Fatin Abbas sostiene infatti che quando vede attivisti come Greta Thunberg e il movimento Fridays for Future è veramente colpita da come si battano per il pianeta e la giustizia sociale. Lo vede anche nel movimento studentesco globale per la Palestina, che ha riunito giovani di tutte le nazionalità, culture, fedi e prospettive per lottare per la fine del genocidio a Gaza e, più in generale, per un mondo più giusto. Il patriarcato è un problema a livello globale e negli ultimi anni abbiamo assistito alla rinascita di movimenti femministi – guidati da giovani donne – che lo stanno sfidando. In Sudan, le giovani donne sono state in prima linea nella rivoluzione del dicembre 2018-2019, che ha portato alla caduta della dittatura trentennale di Omar al-Bashir nel 2019. Si trattava di una dittatura che esercitava un controllo e una punizione estremamente oppressivi su donne e ragazze. Questi giovani stanno tracciando i punti tra il capitalismo, il colonialismo, il complesso militare-industriale e la distruzione del pianeta. Praticano la solidarietà. Privilegiano valori che affermano la vita.

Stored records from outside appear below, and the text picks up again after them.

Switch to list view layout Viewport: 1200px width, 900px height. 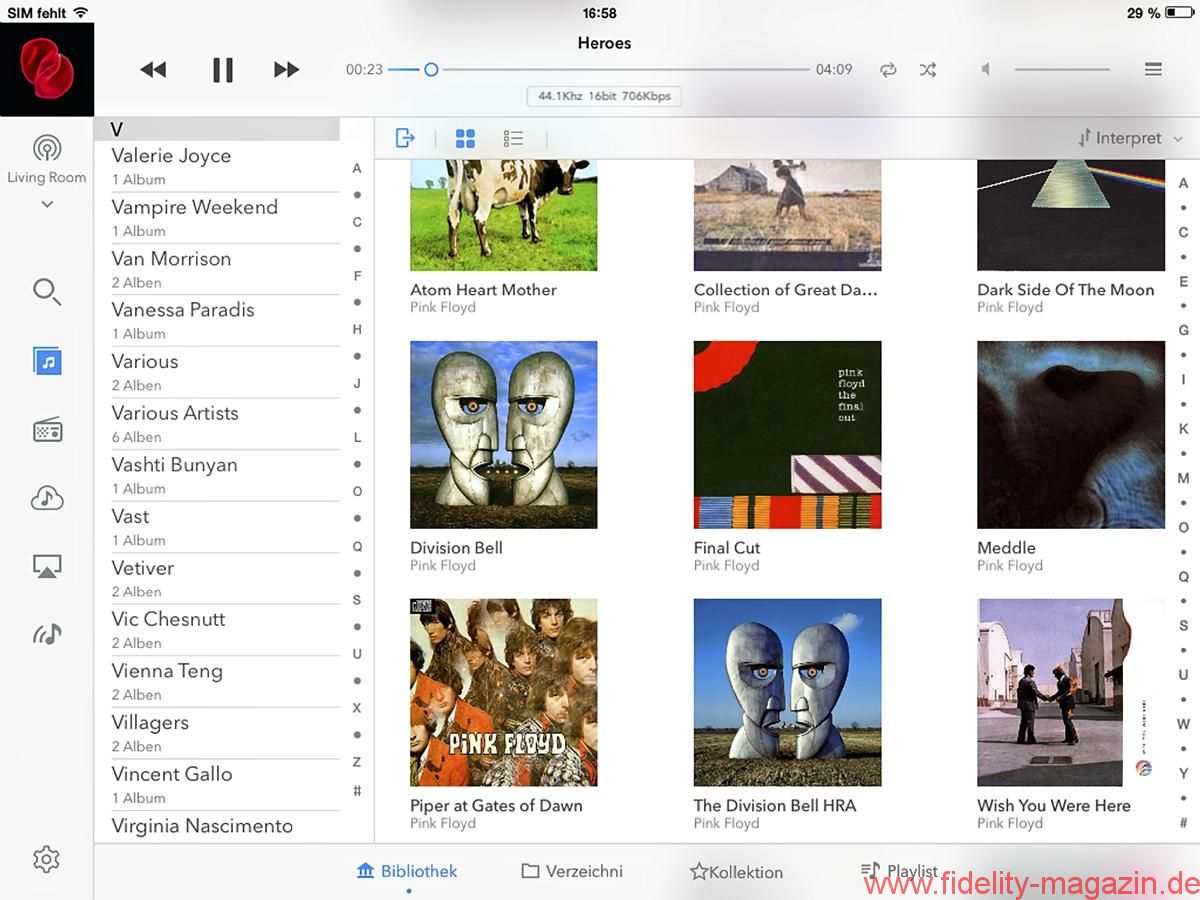(514, 138)
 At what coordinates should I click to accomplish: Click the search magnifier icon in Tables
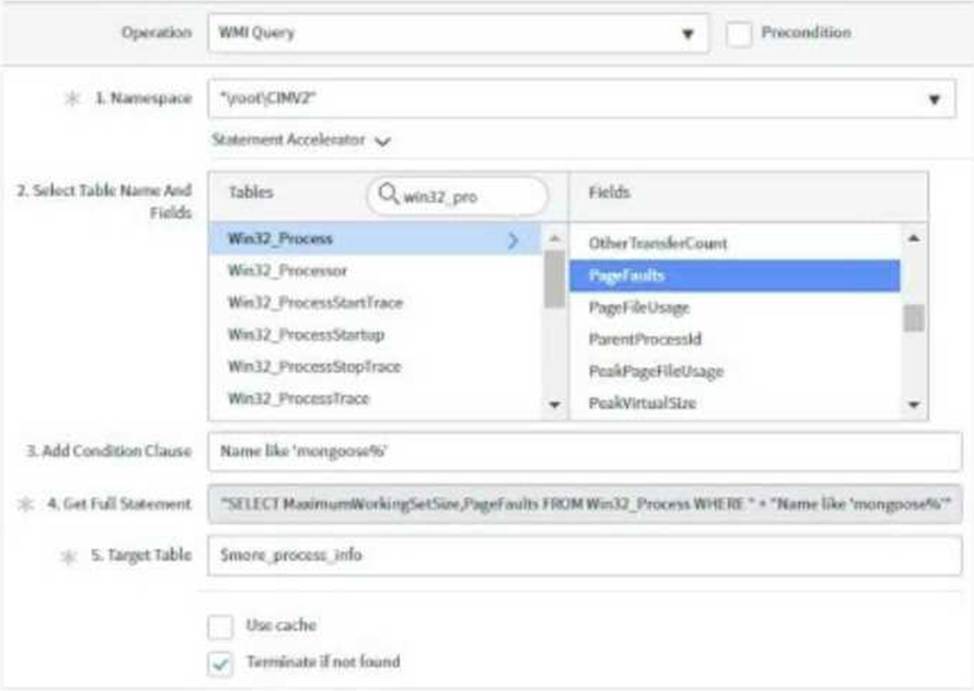(388, 194)
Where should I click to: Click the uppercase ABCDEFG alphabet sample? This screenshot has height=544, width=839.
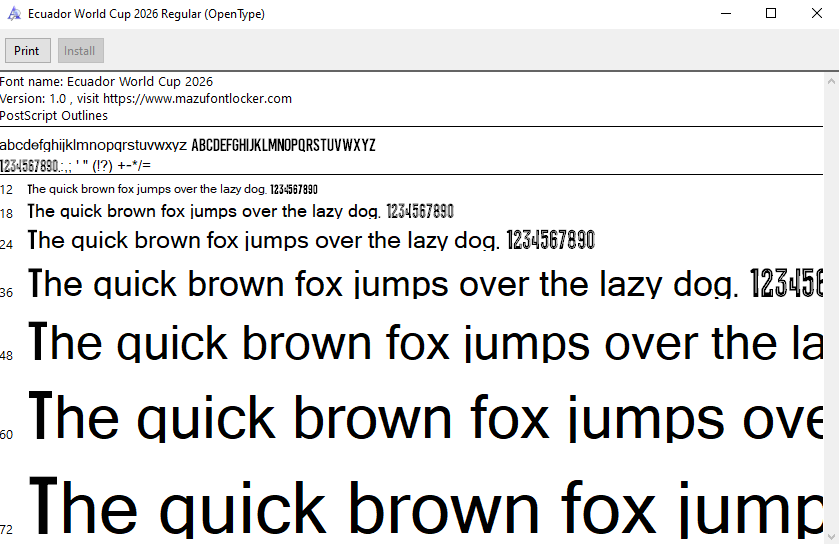[283, 145]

Non paga di questo, srotola i suoi pensieri con un accenno al razzismo. Per lei il razzismo consiste in sottili atti di esclusione, di diversità, di confinamento, di classificazione. Ovviamente spera che tutto ciò possa cambiare e migliorare ma al momento, come tutti noi, vede solo che la realtà ci mostra un forte peggioramento. Si può vederlo nell’ascesa della politica e dei movimenti di estrema destra in tutto il mondo e nella normalizzazione del pensiero e delle politiche suprematiste che si basano sulla disumanizzazione di alcuni gruppi e comunità. In definitiva, il razzismo è uno strumento di distrazione molto utile. Per cambiare le cose abbiamo bisogno di un sistema economico più equo e giusto a livello globale.

Lei spera che un giorno ci si possa arrivare, lo speriamo tutti quanti pur sapendo che la strada da percorrere è in perenne salita e che ogni giorno un po’ tutti noi, sentiamo che ci stiamo allontanando sempre più da quel salvifico traguardo.